初仕事を果たしたその日の夜、体を清めてから冒険者ギルド併設の酒場に行き、祝杯を挙げていた。


 初仕事成功の祝いの席なので、四人が囲むテーブルにはちょっと値の張る料理が数点、並んでいるが、大した報酬額ではないゴブリン退治を成功させた、駆け出し冒険者たちの身の丈と懐具合に応じた祝いの席である。ベテラン冒険者のいつもの食事に比べれば見劣りするという内容だ。


 それでも普段よりはいい物を食べ、エールやリンゴ酒を交わす、四人の内の三人の表情は晴れやかであったが、この場におけるセラの笑みは硬くぎこちない。


 いや、セラの表情にくもりが帯びたのは、正確にはゴブリンを全て退治した後からである。


 ゴブリンとはいえ子供を含めて皆殺しにしたことに、感情的には釈然としないが、行動として正しいのは頭で理解している。


 彼女が思い悩んでいるのはそうした心構えを含め、今の仲間たちとの釣り合いである。


 ゴブリンを子供まで禍根になるとして全て殺した、冒険者として正しい行動が今後、自分にできるかセラには自信がなかったが、それでもこれは心構え次第なので、これだけなら大して悩むことはなかっただろう。


 セラの心中に重いしこりとなっているのは、ウィル、ユリィ、リタとの実力さだ。


 リタの精霊魔法は、すでにベテラン冒険者と同等の域にある。聖杯から授かったという特殊能力を加味すれば、その実力はベテラン冒険者以上となるだろう。


 その特殊能力はウィルやユリィにもある。


 それに比べて、自身は初歩の御業が二つ、数度、使える、正真正銘の新米冒険者という実力しかない。


 特殊能力を除いて、初仕事の行動を一つ一つ思い起こしても、ウィルたちと比べて自分が見劣りしているのは明白だ。


 まったく同じではない新米冒険者らと組み、彼らに頼るだけの関係でいいのか。この先、自分が仲間の役に立てるのか。

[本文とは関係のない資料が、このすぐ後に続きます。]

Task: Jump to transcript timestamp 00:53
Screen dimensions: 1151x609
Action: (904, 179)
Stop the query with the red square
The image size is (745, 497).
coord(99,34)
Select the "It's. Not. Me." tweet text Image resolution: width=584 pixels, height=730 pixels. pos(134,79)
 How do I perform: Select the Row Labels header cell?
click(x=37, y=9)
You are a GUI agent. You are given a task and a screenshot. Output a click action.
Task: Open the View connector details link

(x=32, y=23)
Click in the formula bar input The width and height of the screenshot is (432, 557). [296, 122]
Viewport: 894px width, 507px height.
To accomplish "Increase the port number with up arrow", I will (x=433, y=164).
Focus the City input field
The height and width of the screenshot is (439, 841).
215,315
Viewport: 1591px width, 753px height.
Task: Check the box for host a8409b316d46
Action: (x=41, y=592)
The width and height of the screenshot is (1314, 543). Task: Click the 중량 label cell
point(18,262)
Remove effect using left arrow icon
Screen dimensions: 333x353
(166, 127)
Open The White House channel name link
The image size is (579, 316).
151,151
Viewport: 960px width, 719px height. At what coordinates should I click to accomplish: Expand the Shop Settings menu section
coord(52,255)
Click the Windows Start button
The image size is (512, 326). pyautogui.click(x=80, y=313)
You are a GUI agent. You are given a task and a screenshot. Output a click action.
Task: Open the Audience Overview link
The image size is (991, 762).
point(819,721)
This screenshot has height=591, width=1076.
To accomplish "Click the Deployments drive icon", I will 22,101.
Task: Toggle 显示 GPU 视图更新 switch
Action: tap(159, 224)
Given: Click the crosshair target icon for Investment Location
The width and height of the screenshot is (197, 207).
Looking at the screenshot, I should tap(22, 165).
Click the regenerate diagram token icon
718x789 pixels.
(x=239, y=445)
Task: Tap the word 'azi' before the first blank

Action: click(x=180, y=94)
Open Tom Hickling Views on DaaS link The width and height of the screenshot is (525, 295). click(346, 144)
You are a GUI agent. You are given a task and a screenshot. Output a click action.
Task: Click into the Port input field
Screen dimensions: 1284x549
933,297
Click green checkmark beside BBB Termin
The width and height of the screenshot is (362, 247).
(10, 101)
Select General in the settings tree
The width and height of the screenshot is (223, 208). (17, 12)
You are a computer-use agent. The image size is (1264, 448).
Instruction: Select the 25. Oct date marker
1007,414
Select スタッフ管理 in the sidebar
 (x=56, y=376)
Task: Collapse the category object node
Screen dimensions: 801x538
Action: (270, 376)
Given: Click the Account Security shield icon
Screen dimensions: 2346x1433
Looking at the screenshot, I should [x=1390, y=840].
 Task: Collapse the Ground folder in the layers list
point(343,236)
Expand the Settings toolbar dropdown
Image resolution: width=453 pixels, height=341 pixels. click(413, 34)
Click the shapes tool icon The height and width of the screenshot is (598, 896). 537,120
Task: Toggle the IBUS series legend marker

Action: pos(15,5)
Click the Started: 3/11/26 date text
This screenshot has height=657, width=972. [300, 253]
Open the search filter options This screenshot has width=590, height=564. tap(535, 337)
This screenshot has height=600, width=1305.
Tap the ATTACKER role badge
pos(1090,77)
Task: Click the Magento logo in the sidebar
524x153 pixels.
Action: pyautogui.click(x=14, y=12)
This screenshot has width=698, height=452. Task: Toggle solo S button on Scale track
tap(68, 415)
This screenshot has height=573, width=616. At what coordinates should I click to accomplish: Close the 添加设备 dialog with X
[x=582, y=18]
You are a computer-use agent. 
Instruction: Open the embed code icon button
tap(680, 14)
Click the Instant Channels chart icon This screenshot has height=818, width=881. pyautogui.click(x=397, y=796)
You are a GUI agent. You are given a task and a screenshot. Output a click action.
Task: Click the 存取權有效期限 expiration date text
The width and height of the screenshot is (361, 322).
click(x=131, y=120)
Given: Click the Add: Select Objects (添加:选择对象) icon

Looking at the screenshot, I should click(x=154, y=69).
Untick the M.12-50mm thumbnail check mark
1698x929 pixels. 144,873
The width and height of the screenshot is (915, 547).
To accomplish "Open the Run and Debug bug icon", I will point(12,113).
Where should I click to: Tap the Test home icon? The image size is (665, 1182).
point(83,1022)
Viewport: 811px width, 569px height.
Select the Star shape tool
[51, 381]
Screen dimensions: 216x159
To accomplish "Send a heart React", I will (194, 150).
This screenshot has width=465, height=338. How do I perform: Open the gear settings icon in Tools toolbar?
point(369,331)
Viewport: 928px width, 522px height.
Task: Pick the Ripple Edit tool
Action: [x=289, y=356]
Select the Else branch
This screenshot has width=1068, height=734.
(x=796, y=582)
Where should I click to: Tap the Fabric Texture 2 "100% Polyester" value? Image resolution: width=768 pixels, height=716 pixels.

 初仕事の収入は、この祝宴の費用を差し引いてから、公平に四等分することになっているが、仲間に劣等感や気後れを覚えているセラは、自分に仲間と同じ報酬を受ける資格があるのか、疑問を覚えずにいられず、


「……あの皆さん。考えたのですが、私に皆さんと同じ額を受け取る資格はないように思います。ゴブリン退治は実質、皆さんだけで成し遂げたのですから」


 ついに自らの内に抱え切れなくなったものを吐露する。


 突然のセラの申し出、真剣で何より思い詰めた様子に、ウィル、ユリィ、リタは杯を置き、互いに顔を見合わせ、


「そんなことを言いだしたら、私たちもゴブリンを殺した数が違う。そもそも、各々の役割も違う。私は三匹しか仕留めていない。が、追跡と偵察をした。そのような主張をし出したら収拾がつかなくなる。神官は回復がその主な役割で、仕事中に負傷せねば出番がない。それくらいは私たちは理解している。気にすることではない」


「そういうことではありません。皆さんと私では実力が違いすぎると言っているのです」


「それも言い出したら、私たち三人にも実力差はある。だが、パーティを組むに当たり、重要なのは得手不得手を補う合う役割分担と思うが?」


 水精族の少女の言わんとすることは、セラにもわからないわけではない。


 負傷してもそれを瞬く間に治す神官の御業は、戦闘の明暗を分かつこともある。回復役の重要視するのは、冒険者にとっては当然の見方だ。


 だが、ゴブリンの群れを一方的に倒したリタの実力を思えば、自分の出番が回って来るのか、セラは疑問を覚えずにいられない。初仕事でも、彼女が癒したのは村のおっさんだけだ。


 何より、仮にウィルたちが回復が必要とするほどの敵に出会った場合、果たして自分程度の御業で間に合うのかも、セラが疑問を覚えるところである。その時に備え、自分より徳の高い神官を仲間にした方が良いのではないか。


 だから、ウィルたちの今後のためにも、セラは身を引いた方が良いという結論に至ったのだ。